RECORDS FOR THIS TASK:
━━━━━━━━━━━━━━━━━━━━━━━━━━━━━━

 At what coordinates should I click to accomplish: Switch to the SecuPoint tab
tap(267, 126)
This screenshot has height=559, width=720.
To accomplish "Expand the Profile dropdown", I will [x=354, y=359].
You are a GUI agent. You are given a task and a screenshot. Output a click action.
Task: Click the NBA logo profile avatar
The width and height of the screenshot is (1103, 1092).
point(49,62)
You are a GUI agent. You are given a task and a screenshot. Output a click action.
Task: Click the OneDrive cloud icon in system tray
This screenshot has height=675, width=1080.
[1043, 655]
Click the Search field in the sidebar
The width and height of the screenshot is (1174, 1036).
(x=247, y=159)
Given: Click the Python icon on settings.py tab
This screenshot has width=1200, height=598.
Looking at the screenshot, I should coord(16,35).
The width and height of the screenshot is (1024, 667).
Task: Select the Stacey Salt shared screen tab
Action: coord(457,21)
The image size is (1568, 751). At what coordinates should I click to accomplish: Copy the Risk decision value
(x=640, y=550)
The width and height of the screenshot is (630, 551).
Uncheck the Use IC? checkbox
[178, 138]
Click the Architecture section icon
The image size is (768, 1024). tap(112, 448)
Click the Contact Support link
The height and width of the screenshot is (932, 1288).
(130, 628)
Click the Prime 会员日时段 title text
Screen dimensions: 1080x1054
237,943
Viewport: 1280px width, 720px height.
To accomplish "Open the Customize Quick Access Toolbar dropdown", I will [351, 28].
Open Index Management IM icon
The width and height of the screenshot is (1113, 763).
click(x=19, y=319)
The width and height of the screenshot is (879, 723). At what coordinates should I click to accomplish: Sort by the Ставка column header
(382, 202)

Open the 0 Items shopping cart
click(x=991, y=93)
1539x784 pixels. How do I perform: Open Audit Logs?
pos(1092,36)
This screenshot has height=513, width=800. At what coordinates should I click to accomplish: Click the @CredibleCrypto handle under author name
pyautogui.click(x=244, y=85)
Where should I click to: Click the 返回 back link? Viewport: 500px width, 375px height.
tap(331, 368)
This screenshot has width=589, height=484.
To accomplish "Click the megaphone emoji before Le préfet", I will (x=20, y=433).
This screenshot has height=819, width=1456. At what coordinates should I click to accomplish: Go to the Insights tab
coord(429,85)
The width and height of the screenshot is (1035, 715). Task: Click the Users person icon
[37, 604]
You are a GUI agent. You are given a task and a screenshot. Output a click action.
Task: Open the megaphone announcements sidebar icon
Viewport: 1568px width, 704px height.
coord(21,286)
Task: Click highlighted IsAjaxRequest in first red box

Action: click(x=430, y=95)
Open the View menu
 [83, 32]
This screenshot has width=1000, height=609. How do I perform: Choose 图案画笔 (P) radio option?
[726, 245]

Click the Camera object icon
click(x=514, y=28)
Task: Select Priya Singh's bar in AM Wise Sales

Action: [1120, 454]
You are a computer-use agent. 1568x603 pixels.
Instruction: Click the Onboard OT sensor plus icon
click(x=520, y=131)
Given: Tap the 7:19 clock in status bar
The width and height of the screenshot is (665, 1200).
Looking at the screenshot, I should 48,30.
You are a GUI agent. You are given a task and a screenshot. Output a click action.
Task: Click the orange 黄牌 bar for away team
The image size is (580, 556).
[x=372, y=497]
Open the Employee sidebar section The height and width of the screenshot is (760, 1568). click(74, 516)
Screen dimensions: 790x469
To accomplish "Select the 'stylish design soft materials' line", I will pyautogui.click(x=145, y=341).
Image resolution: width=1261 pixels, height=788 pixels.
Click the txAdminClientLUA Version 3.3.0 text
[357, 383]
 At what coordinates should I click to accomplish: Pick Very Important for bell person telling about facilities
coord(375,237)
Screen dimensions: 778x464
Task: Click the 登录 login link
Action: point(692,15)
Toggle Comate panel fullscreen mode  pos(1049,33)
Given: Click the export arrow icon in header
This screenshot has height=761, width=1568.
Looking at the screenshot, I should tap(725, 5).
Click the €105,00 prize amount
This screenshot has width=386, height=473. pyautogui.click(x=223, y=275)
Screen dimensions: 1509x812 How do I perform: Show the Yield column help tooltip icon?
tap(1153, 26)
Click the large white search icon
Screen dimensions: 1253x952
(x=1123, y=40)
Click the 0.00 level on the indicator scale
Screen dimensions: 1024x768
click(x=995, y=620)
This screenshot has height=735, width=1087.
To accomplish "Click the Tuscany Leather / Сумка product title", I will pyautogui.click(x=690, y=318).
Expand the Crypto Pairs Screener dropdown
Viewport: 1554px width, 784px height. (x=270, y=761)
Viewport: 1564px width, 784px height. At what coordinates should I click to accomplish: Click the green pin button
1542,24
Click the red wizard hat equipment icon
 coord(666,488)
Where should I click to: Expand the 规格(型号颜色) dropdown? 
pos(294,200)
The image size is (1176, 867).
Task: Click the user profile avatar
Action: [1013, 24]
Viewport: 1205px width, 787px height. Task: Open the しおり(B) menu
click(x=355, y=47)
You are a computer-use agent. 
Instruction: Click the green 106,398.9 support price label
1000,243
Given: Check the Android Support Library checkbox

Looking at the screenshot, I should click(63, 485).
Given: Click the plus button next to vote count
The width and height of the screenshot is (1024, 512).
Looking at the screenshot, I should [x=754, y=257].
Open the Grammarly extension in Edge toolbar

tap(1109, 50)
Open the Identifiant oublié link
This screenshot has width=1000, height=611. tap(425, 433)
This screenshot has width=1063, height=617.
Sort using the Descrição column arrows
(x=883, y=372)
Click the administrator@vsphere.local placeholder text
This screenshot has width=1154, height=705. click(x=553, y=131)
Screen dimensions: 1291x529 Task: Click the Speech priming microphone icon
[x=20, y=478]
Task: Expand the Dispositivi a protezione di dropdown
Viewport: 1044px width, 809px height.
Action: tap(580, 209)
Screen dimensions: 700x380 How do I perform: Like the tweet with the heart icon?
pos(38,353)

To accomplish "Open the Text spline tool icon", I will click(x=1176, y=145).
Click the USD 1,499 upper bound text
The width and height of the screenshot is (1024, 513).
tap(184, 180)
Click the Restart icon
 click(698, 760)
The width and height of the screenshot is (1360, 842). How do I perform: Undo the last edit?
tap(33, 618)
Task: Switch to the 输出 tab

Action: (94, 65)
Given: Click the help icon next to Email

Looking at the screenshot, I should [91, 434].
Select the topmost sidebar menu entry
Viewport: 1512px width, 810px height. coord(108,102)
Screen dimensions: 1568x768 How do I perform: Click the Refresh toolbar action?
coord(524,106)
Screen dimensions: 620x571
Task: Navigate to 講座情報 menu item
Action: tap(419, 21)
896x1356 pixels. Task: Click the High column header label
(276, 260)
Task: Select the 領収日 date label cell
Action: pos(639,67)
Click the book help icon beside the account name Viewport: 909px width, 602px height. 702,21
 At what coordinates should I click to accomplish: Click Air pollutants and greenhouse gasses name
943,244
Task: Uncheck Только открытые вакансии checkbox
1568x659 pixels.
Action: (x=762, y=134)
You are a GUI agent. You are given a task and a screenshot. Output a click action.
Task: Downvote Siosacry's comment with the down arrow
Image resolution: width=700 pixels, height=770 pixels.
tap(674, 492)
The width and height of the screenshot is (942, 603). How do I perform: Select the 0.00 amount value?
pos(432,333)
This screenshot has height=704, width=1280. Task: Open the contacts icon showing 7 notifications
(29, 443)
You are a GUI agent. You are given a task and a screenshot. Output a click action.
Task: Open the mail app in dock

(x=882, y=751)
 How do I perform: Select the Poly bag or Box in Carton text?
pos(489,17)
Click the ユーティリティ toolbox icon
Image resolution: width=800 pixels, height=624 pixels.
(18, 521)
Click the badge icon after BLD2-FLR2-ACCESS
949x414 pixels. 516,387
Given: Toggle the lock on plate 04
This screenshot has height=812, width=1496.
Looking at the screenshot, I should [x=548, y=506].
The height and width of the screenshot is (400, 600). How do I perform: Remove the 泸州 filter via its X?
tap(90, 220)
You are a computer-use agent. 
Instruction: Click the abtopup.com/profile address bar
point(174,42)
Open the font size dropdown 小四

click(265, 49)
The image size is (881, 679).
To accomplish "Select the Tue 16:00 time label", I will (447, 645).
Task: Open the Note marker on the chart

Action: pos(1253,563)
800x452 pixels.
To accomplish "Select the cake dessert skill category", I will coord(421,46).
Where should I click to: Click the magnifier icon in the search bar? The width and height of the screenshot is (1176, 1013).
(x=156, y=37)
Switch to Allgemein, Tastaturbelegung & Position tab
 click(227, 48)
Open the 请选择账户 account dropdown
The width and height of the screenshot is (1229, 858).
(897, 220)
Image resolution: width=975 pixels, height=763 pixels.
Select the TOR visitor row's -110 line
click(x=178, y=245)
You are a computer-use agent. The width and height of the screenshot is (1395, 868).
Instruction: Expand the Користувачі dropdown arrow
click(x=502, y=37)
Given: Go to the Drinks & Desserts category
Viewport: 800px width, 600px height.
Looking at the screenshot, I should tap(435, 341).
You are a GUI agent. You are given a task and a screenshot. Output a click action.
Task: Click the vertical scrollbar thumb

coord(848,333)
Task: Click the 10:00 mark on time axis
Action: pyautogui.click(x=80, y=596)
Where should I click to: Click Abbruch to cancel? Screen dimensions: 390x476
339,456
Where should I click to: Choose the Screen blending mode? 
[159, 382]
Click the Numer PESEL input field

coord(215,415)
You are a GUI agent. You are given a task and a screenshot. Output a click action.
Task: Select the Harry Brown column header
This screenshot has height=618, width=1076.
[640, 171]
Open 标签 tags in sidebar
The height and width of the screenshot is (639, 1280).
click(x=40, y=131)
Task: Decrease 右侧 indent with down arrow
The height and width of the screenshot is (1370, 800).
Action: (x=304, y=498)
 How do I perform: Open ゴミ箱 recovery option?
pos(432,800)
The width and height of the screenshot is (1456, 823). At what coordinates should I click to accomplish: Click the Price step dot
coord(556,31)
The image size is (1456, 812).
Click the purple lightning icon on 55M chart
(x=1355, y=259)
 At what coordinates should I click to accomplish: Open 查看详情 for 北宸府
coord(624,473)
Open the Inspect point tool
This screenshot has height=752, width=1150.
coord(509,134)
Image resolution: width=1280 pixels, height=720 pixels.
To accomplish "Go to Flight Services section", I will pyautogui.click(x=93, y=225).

━━━━━━━━━━━━━━━━━━━━━━━━━━━━━━

TASK INSTRUCTIONS: Copy the records between the lines holding "This screenshot has height=819, width=1456." and "Looking at the screenshot, I should 48,30.", inclusive, with "megaphone" swapped for "bullhorn" and everything else left unchanged. Give only those lines.

OUTPUT FOR THIS TASK:
This screenshot has height=819, width=1456. At what coordinates should I click to accomplish: Go to the Insights tab
coord(429,85)
The width and height of the screenshot is (1035, 715). Task: Click the Users person icon
[37, 604]
You are a GUI agent. You are given a task and a screenshot. Output a click action.
Task: Open the bullhorn announcements sidebar icon
Viewport: 1568px width, 704px height.
coord(21,286)
Task: Click highlighted IsAjaxRequest in first red box

Action: click(x=430, y=95)
Open the View menu
 [83, 32]
This screenshot has width=1000, height=609. How do I perform: Choose 图案画笔 (P) radio option?
[726, 245]

Click the Camera object icon
click(x=514, y=28)
Task: Select Priya Singh's bar in AM Wise Sales

Action: [1120, 454]
You are a computer-use agent. 1568x603 pixels.
Instruction: Click the Onboard OT sensor plus icon
click(x=520, y=131)
Given: Tap the 7:19 clock in status bar
The width and height of the screenshot is (665, 1200).
Looking at the screenshot, I should 48,30.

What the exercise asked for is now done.